**PROVIDED TEXT:**
☆ ☆ ☆ ☆
For the last 5 years, my wife and I have been searching for the perfect mattress. We have purchased a grand total of 6 in that time span. That's no typo. Every year, we head to the most depressing places of business on the planet (yes, they are worse than fabric stores), and throw thousands of dollars away on something that may not work.
My wife prefers firm, while I, being a stomach sleeper, prefer something a little softer unless I want all the blood to get cut off from my arms, waking up at 4am with "dead arm".
When we moved into our current house, we were using a Sleep Number bed which was fine, but seemingly overnight started to fall apart. We felt like we were camping in a tent on cheap Wal-Mart air mattresses.
Ever since then, we have embarked on fruitless searches for The One. There had to be a king mattress that would work for both of us, right? At first, we were wiling to spend whatever it takes. So we dropped around $2000 at Sleep Experts. Foam-encased edge support, Pima cotton cover, 8-way hand tied box springs, solid gold encased coils. It was the Cadillac of mattresses. And after only 3 months, it started sagging on either side. Make that the Chevy Cobalt of mattresses. Off to the next store.
This madness continued for the next few years. Too hot, too firm, too soft. Much sleep was lost, relationships strained. Murder-suicide contemplated.
But this year would be different.
We hired a babysitter, and went into Mattress Giant ready to make The Right Mattress Purchase. And after about 2 minutes using the telepathic capabilities married couples have after 12 years, and glancing at the seedy mattress salesman with a clip on tie, mismatched shoes, medical-grade dandruff and a metal hook for a hand, both sensed we wanted to get the hell out of there.
Rockwall just opened a brand spanking new Costco about half a mile from our house, so we bought a membership and walked past the endless aisles of adult diapers, 8,000 count Snickers boxes, and stacks of $9 elastic waistband mom-jeans to the mattress section. I pulled down the 3 king selections they had, and we laid down on all of them in the middle of the store. One old codger eating a moon pie walked by and winked at me with his glass eye. Prices were roughly $700-$900. We picked the one with the pillow top, because it seemed right in the store, despite a brightly-lit, 23,000 ft. warehouse not being anything remotely like our house.
☆ ☆ ☆ ☆
**DATA LISTING:**
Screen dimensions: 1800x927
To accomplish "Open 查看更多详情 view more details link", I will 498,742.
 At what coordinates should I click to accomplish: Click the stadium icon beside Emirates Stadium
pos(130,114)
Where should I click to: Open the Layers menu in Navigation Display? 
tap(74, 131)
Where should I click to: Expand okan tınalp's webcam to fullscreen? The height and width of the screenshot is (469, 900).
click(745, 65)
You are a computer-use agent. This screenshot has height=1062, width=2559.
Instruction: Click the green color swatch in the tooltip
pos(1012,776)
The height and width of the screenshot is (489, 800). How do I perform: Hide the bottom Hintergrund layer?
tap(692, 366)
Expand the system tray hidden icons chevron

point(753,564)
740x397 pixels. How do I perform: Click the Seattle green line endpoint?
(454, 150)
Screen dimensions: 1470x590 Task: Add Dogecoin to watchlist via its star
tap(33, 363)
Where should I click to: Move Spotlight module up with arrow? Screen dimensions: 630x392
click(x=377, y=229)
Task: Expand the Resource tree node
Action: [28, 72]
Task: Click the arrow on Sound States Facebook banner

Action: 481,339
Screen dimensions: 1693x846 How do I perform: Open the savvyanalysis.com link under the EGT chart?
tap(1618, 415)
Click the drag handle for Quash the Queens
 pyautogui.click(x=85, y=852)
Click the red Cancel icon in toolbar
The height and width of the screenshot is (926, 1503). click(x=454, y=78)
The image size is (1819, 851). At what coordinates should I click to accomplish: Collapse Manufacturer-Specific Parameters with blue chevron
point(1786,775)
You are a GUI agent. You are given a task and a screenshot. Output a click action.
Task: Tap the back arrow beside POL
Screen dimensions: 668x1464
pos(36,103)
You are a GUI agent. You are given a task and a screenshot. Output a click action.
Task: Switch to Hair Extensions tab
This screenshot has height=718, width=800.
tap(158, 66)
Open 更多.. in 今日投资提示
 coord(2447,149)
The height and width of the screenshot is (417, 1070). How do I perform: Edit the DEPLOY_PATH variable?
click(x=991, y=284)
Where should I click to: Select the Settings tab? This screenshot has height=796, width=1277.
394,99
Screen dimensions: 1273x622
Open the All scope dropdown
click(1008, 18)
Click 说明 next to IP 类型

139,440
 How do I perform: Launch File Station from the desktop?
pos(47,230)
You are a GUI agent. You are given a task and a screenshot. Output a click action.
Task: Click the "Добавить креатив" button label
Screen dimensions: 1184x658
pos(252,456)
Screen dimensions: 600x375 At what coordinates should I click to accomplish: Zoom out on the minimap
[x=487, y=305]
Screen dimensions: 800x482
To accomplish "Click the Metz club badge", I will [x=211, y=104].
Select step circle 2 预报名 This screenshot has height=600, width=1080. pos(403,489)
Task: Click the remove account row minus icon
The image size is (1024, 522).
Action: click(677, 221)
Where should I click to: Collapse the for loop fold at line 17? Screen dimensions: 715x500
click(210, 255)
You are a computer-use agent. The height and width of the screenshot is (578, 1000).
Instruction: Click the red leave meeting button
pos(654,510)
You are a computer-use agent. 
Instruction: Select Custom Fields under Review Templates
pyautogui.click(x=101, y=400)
☆ ☆ ☆ ☆
**TASK LIST:**
A. Rewrite the part of the account of the mattress search that begins at the words "Ever since then, we" and stops after "would be different.", replacing "Cadillac" with "Rolls-Royce".
B. Continue the account of the mattress search from the point at which it stops.

**PER-TASK OUTPUTS:**
A.
Ever since then, we have embarked on fruitless searches for The One. There had to be a king mattress that would work for both of us, right? At first, we were wiling to spend whatever it takes. So we dropped around $2000 at Sleep Experts. Foam-encased edge support, Pima cotton cover, 8-way hand tied box springs, solid gold encased coils. It was the Rolls-Royce of mattresses. And after only 3 months, it started sagging on either side. Make that the Chevy Cobalt of mattresses. Off to the next store.
This madness continued for the next few years. Too hot, too firm, too soft. Much sleep was lost, relationships strained. Murder-suicide contemplated.
But this year would be different.

B.
I strapped the monstrous thing to the top of her SUV, and like those people you see on the highway shaking your head at, haul it to our house before the skies opened up with rain. We got it home and gave it a try. No,
sleeping you pervs.
After lying there for 4 hours, it's 4am and I'm sweating like a pig. I took off my shirt and lay on top of the comforter, continuing to sweat. I got up and went into the other room to catch the final 3 hours I had before work. My sweet wife at least gave it a try. A few nights later we returned it.
The return desk didn't even look at it, which was scary considering I could have murdered somebody on it, or worse, been incontinent. We bought it with our debit card, so they had to give us cash in return. I rolled up the wad, put a rubber band around it, and gave it to my wife who promptly placed it in her bra.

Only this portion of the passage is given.